利用非晶氧化銦鎵鋅薄膜電晶體實現低溫高壓功率元件

Abstract

由於在低溫製程中，非晶氧化銦鎵鋅薄膜電晶體擁有優於傳統上使用的氫化非晶矽和低溫多晶矽的特性，所以研究大多與顯示器的應用方面為主，但因為非晶氧化銦鎵鋅有寬能隙的特性，所以作為高壓功率元件的應用也很有潛力。且不同於傳統上需額外的功率電路及打線封裝，非晶氧化銦鎵鋅薄膜電晶體可直接整合至核心邏輯電路上，所以可以進一步降低成本及縮小體積並實現系統整合晶片。 我們利用原子層沉積系統，沉積氧化鋁作為氧化層材料，因氧化鋁擁有較高的介電系數及高崩潰電場，所以十分適合用於功率元件。而合乎預期地，以300oC 30nm厚氧化鋁製成的高壓元件崩潰電場達6.7MV/cm並證實能以單純地增加氧化層厚度的方式來實現更高壓操作的可能性。但300oC的成長環境導致氧化銦鎵鋅產生過多氧缺以致通道過導，閘極沒有控制能力，所以我們將溫度下修至120oC。同時，我們發現元件對於閘極正偏壓可靠度有著不同於在其他論文中常見的，因為电子陷落在介面及氧化層內所造成的臨界電壓提高。正好相反，我們的正偏壓可靠度量測，在長時間正偏壓刺激下，臨界電壓會降低。 對於異常的正偏壓可靠度量測結果，我們發現此現象與在金氧半場效電晶體中，負偏壓溫度不穩定度極為相似，可能源自於低溫成長的氧化層殘餘的氫。所以我們結合在負偏壓溫度不穩定度中描述氫元素和氧化銦鎵鋅正偏壓可靠度中描述電子的公式來擬和我們量測結果。而不僅公式可以很好地擬和量測結果，且萃取出的參數也很合理，這也直接地證實了我們的假設。 為了消除氫的問題，我們最後使用電漿輔助原子層沉積系統成長氧化鋁，改使用氧電漿取代水做為前導物以減少氫的殘留。
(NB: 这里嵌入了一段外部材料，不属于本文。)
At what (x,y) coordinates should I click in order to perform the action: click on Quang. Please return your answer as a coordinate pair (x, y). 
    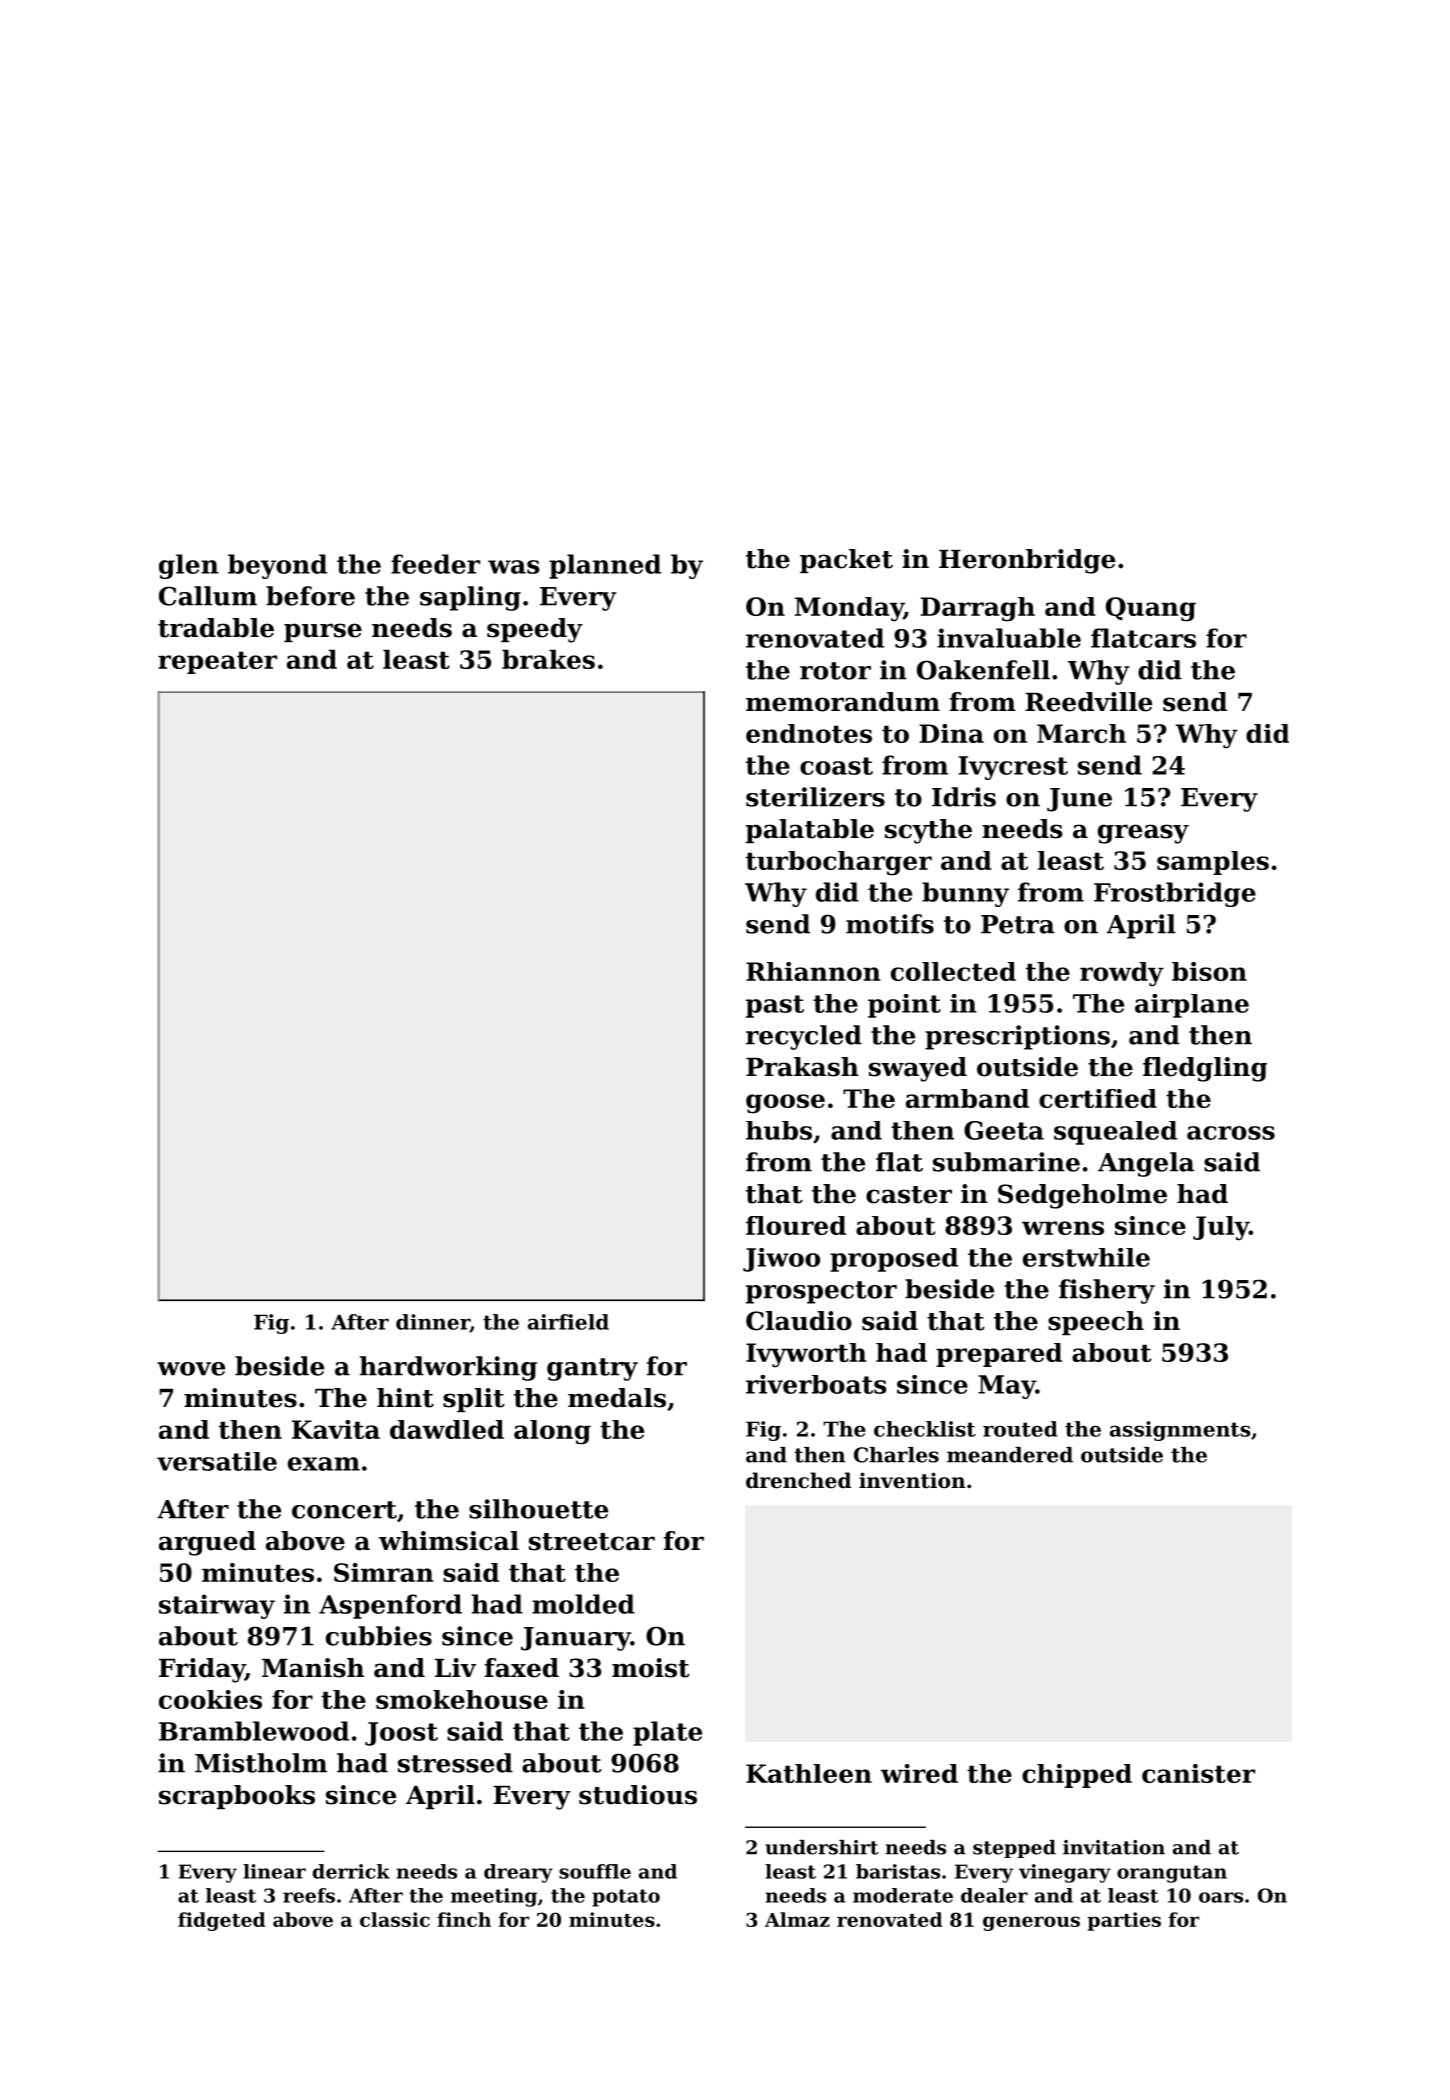
    Looking at the image, I should click on (1151, 609).
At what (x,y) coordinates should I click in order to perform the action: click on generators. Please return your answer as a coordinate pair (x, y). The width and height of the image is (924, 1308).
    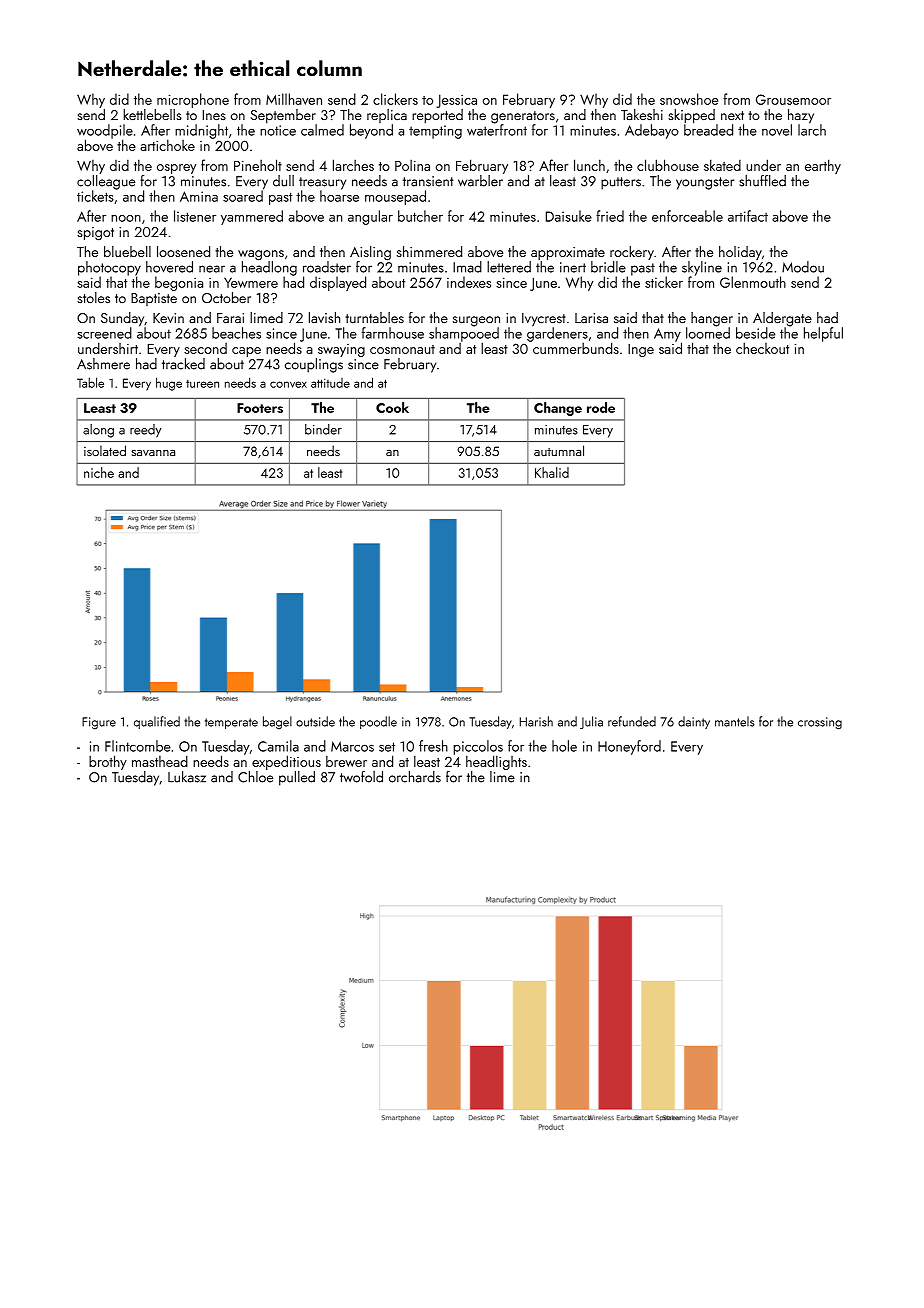
    Looking at the image, I should click on (523, 117).
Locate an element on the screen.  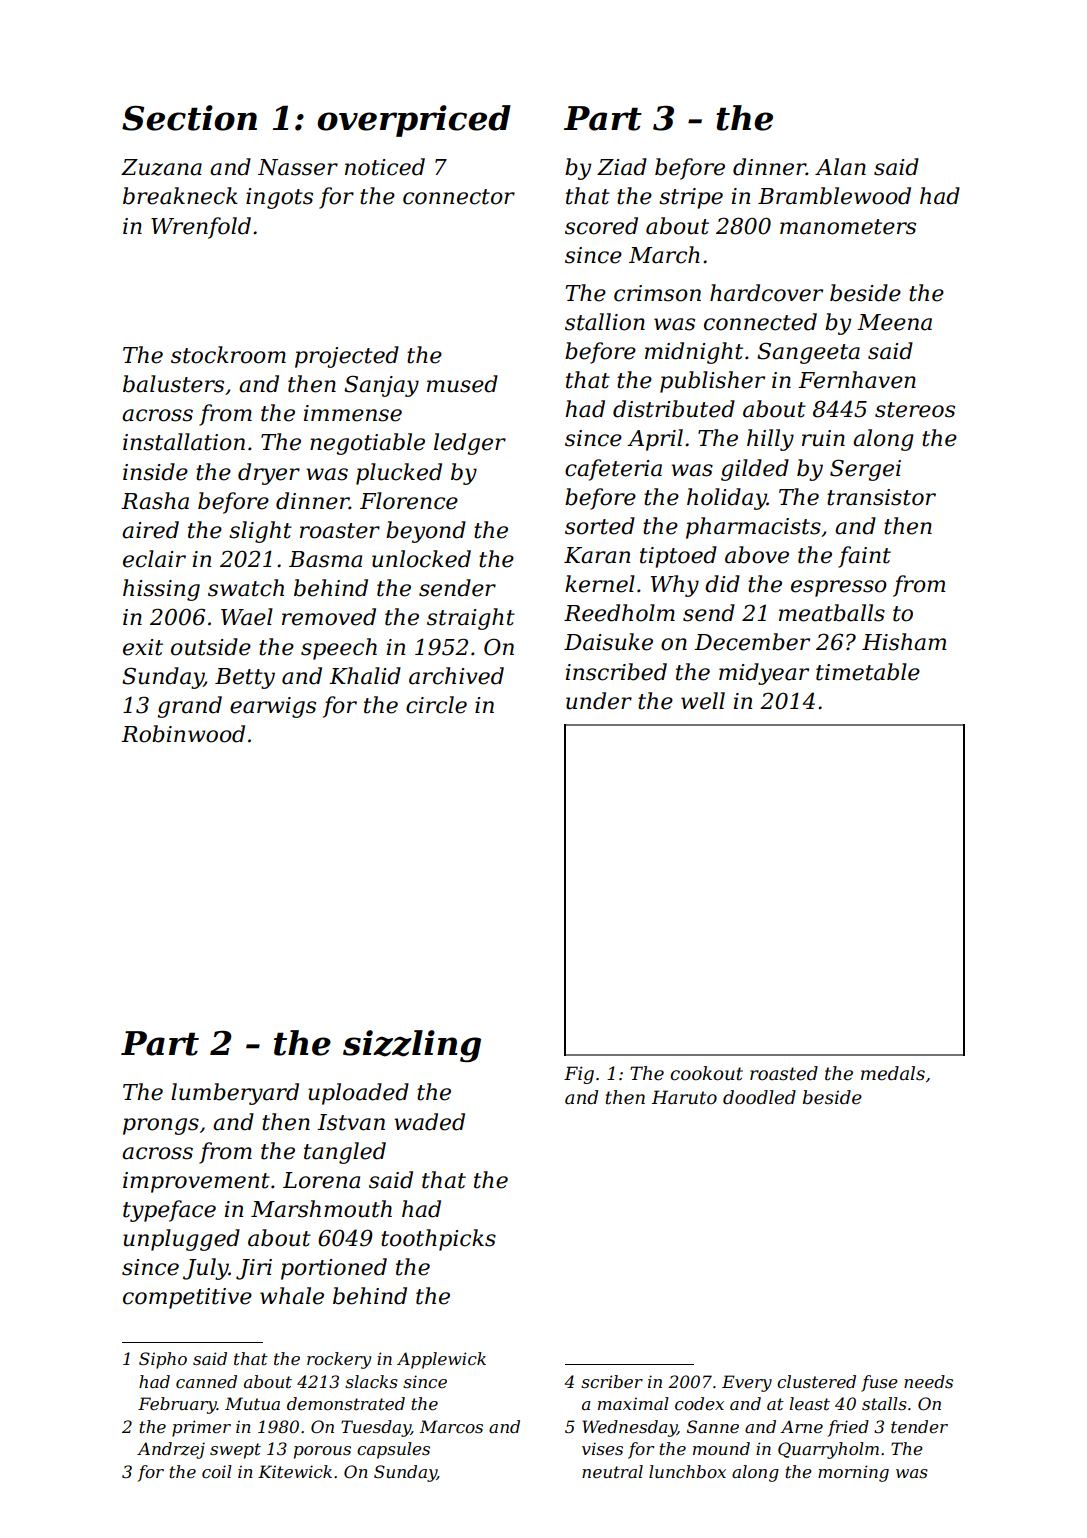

從實驗的結果來看，雖然對高壓的不穩定度，還不臻完美，但已有大幅的改善。 總結來說，對於利用非晶氧化銦鎵鋅薄膜電晶體實現低溫高壓功率元件，我們提出可能的實現方式及低溫製程可能遇到的問題，而在文末也對元件尚且存在的問題提出一些改善的方式，相信能幫助未來相關實驗的研究。

Because the amorphous In-Ga-Zn-O (a-IGZO) thin-film transistor (TFT) has better electrical characteristics compared with the traditional a-Si:H and poly-Si by using low-temperature fabrication processes, most researches focus on its applications on displays. Additionally, owing to the wide bandgap of a-IGZO, it’s considered a potential candidate of the high-voltage power devices. The high-power a-IGZO TFT can be integrated with the core logic circuit to eliminate additional power management circuits and wire bonding process. Therefore, lower cost and smaller form-factor system-on-chip(SOC) can be achieved. In this study, Al2O3 is deposited by atomic layer deposition (ALD) as the gate oxide of a-IGZO TFTs because of its high breakdown voltage and dielectric constant suitable for power devices. The a-IGZO TFT with 30-nm thick Al2O3 deposited at 300oC exhibits a breakdown field about 6.7 MV/cm. Furthermore, by simply increasing oxide thickness, higher breakdown voltages for high-voltage applications can be obtained. However, the deposition temperature (300oC) is too high for a-IGZO TFTs, which become too conductive to be turned off. Therefore, we lower down the deposition temperature to 120oC, but find that the positive bias stress (PBS) instability has an opposite trend to commonly reported positive threshold voltage shift, which is mainly attributed to the electron trapping in oxides. We discover this abnormal PBS effect is similar to negative bias temperature instability (NBTI) for Si MOSFETs and originated from residual hydrogen in oxides. The experimental data can be fit with the functions combining from NBTI for Si MOSFETs and PBS for a-IGZO TFTs by using reasonable fitting parameters. To eliminate residual hydrogen after oxide deposition, we replace original H2O precursor with oxygen plasma for the ALD deposition. The results show that the hydrogen effect is reduced, but there is still room for improvement under high-voltage stress. In conclusion, we investigate the characteristics and potential issues of the high-voltage a-IGZO TFTs . In the last two chapters, we also propose several methods to improve the device characteristics. We believe this study would facilitate future researches on high-voltage a-IGZO TFTs.